▶ REQUIREMENTS
Rewrite the records below with every instance of "Open" swapped for "Launch", leaving everything else unchanged.

▶ MATERIAL SHOWN
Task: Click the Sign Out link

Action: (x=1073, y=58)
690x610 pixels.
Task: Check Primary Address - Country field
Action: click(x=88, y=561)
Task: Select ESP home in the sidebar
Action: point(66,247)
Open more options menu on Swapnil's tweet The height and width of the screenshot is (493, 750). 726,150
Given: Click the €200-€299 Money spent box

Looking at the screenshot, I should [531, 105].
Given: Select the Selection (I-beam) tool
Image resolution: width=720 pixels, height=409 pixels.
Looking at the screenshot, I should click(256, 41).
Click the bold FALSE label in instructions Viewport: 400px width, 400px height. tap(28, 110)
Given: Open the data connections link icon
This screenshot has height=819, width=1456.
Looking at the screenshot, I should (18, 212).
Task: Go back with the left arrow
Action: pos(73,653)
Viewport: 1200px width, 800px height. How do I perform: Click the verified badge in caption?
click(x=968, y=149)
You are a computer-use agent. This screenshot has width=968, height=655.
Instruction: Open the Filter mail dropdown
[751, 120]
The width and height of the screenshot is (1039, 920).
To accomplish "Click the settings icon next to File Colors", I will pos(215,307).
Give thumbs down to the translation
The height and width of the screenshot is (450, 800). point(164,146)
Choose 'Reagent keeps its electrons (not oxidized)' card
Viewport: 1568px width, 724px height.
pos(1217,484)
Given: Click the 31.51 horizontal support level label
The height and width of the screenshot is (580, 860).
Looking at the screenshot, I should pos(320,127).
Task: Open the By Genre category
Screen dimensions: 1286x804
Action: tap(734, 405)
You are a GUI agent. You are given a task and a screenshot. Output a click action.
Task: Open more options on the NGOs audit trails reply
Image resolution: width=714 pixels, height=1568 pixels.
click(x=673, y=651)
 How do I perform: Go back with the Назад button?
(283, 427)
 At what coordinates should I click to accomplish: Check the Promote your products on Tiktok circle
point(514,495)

▶ SOLUTION BELOW
Task: Click the Sign Out link

Action: (x=1073, y=58)
690x610 pixels.
Task: Check Primary Address - Country field
Action: click(x=88, y=561)
Task: Select ESP home in the sidebar
Action: point(66,247)
Launch more options menu on Swapnil's tweet The height and width of the screenshot is (493, 750). 726,150
Given: Click the €200-€299 Money spent box

Looking at the screenshot, I should [531, 105].
Given: Select the Selection (I-beam) tool
Image resolution: width=720 pixels, height=409 pixels.
Looking at the screenshot, I should click(256, 41).
Click the bold FALSE label in instructions Viewport: 400px width, 400px height. tap(28, 110)
Given: Launch the data connections link icon
This screenshot has height=819, width=1456.
Looking at the screenshot, I should (18, 212).
Task: Go back with the left arrow
Action: pos(73,653)
Viewport: 1200px width, 800px height. How do I perform: Click the verified badge in caption?
click(x=968, y=149)
You are a computer-use agent. This screenshot has width=968, height=655.
Instruction: Launch the Filter mail dropdown
[751, 120]
The width and height of the screenshot is (1039, 920).
To accomplish "Click the settings icon next to File Colors", I will pos(215,307).
Give thumbs down to the translation
The height and width of the screenshot is (450, 800). point(164,146)
Choose 'Reagent keeps its electrons (not oxidized)' card
Viewport: 1568px width, 724px height.
pos(1217,484)
Given: Click the 31.51 horizontal support level label
The height and width of the screenshot is (580, 860).
Looking at the screenshot, I should pos(320,127).
Task: Launch the By Genre category
Screen dimensions: 1286x804
Action: tap(734, 405)
You are a GUI agent. You are given a task and a screenshot. Output a click action.
Task: Launch more options on the NGOs audit trails reply
Image resolution: width=714 pixels, height=1568 pixels.
click(x=673, y=651)
 How do I perform: Go back with the Назад button?
(283, 427)
 At what coordinates should I click to accomplish: Check the Promote your products on Tiktok circle
point(514,495)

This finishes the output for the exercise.